We appreciate Dr. Sabour’s interest in our article “Reliability, validity and sensitivity to change of neurogenic bowel dysfunction score in patients with spinal cord injury”. The present study aimed to investigate the validity, reliability and sensitivity to change of the Turkish version of the Neurogenic Bowel Dysfunction (NBD) score. According to the Correspondence in Spinal Cord by Dr. Sabour, there are limitations of the statistical and methodological approach of this study.

Sabour suggested that we correctly applied Cronbach’s alpha coefficient to determine internal consistency, but assessing the test–retest reliability with Pearson’s correlation coefficient was not appropriate because Pearson correlation coefficient assesses the linearity and gives a linear correlation. Although the Pearson’s correlation coefficient has been the most common technique for assessing reliability [1, 2], using the Pearson’s correlation coefficient for assessing test–retest reliability is typically discouraged [3]. The primary limitation in using the Pearson’s correlation coefficient is that it cannot detect the existence of systematic error [3, 4]. Second, it is difficult to determine the test-to-test variation when multiple tests are administered [4]. However, this recommendation for Pearson correlation coefficient is not universal. Rousson et al. [5] suggested that the usual notion of Pearson correlation is well adapted in a test–retest situation, whereas intraclass correlation coefficient should be used for intra-rater and interrater reliability. The critical difference between these two approaches is the treatment of systematic error, which is often due to a learning effect for test–retest data.

Furthermore, Sabour referred two weaknesses of kappa. Kappa can be used to compute reliability for categorical data or data involving dichotomous decisions [6]. Several statistical tools are available to examine agreement that refers to interchangeability among raters or assessment instruments, including kappa and weighted kappa and various chance-corrected measures of proportion or percent agreement [1]. According to these data, in this study, three main statistics were computed in examining reliability: Pearson correlation coefficient, Kappa coefficient, and Cronbach’s alpha coefficient. We assessed the reliability of NBD score by test–retest reliability and internal consistency, and also the consistency of frequency distribution of all answers for each item in the test–retest application by kappa statistics. There are other studies evaluating reliability with the Pearson correlation coefficient, as well as the Kappa coefficient [7, 8].

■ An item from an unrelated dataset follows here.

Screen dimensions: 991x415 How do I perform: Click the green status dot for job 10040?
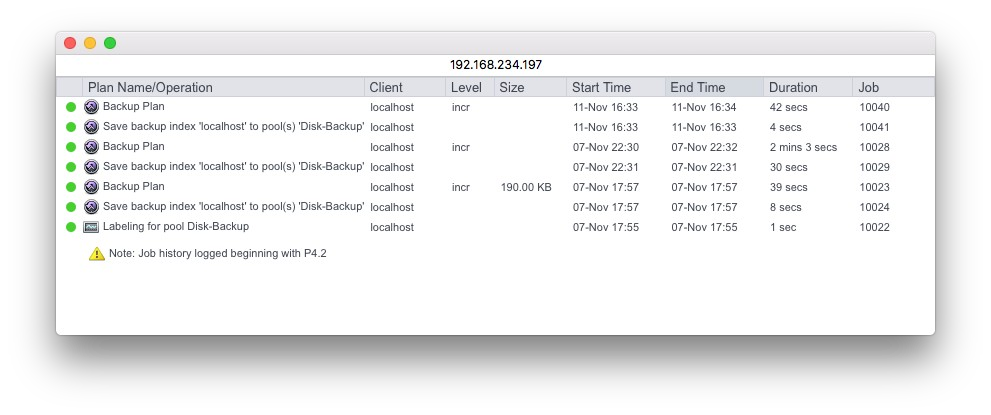click(71, 107)
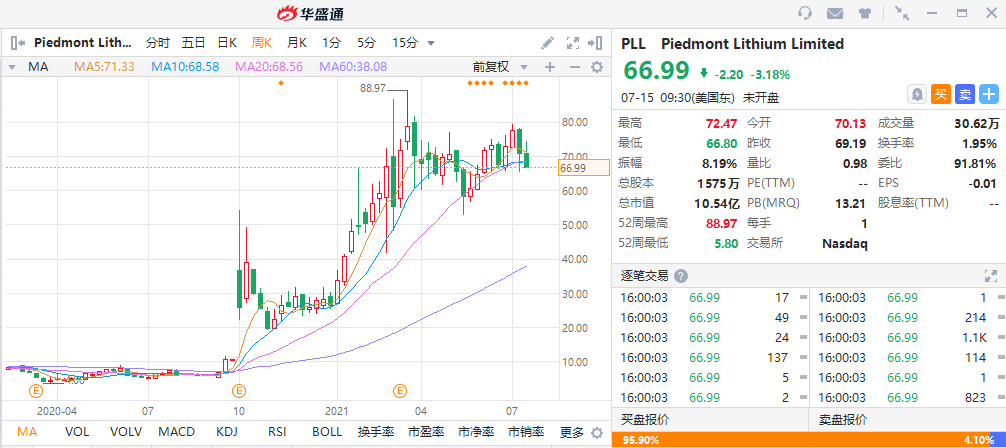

Sabour has reported that another methodological issue in our study was the difference between clinical importance and statistical significance. We have already emphasised the strength of the correlation instead of statistical significance. All of the r-values and p-values of the correlations between NBD score and SF-36 subscales have been reported in the results section. The correlations of NBD score with physical functioning subscale and physical role functioning subscale were very low, and p-values were also not significant. Based on the results, we noted that NBD score had a moderate significant negative correlation with mental subgroups of SF-36 and no significant correlation with physical subgroups of SF-36.

Sabour suggested that our conclusion of the Turkish version of the NBD score is a valid and reliable instrument might be a misinterpretation of the results. We do not agree with his suggestion.

We examined internal consistency in addition to test–retest reliability to determine reliability. NBD score is not a Likert-type scale but the additivity of the total score was tested with Tukey’s nonadditivity test, and the additivity characteristic was demonstrated. Due to the presence of additivity characteristic of the test and ordinal characteristic of the answers, Cronbach’s alpha coefficient was calculated to determine the internal consistency. Cronbach’s alpha coefficient for internal consistency was 0.547. This result indicates that the components of the score do not have a high degree of internal homogeneity. In the discussion section, we suggested that the reasons behind this result could be the fact that NBD score evaluates both incontinence and constipation, does not contain subscales, and has a small number of questions. If the items in a test are correlated to each other, the value of alpha is increased. However, a high Cronbach’s alpha coefficient does not always mean a high degree of internal consistency because alpha coefficient is also affected by the length of the test. If the test length is too short, the value of alpha is reduced [9].

Cronbach’s alpha coefficient was not high, but the test–retest reliability of the Turkish version of NBD score was high. According to these results, we suggested that it revealed acceptable reliability.

For validation analysis, no gold standard test is available to be used to determine the criterion validity of NBD score and also the data structure of the test is not appropriate for factor analysis. Thus, construct validity of NBD score was assessed with the correlations between  the score and SF-36, Physician Global Assessment and patient assessment of the impact on the quality of life (QoL). The NBD score did not correlate with all subscales of SF-36. The possible causes of this result were discussed, and all the limitations were reported in the discussion section. On the other hand, the NBD score correlated with patient assessment of the impact on QoL and Physician Global Assessment. These results support the construct validity of the score.

In conclusion, we suggest that the Turkish version of the NBD score is a valid and reliable instrument in patients with spinal cord injury according to the measurements in this sample, but it might be verified by other studies. Once again we thank Dr. Sabour for his interest in our study and his view on the limitations of our publication in Spinal Cord. We also thank the editor for the opportunity to write this response.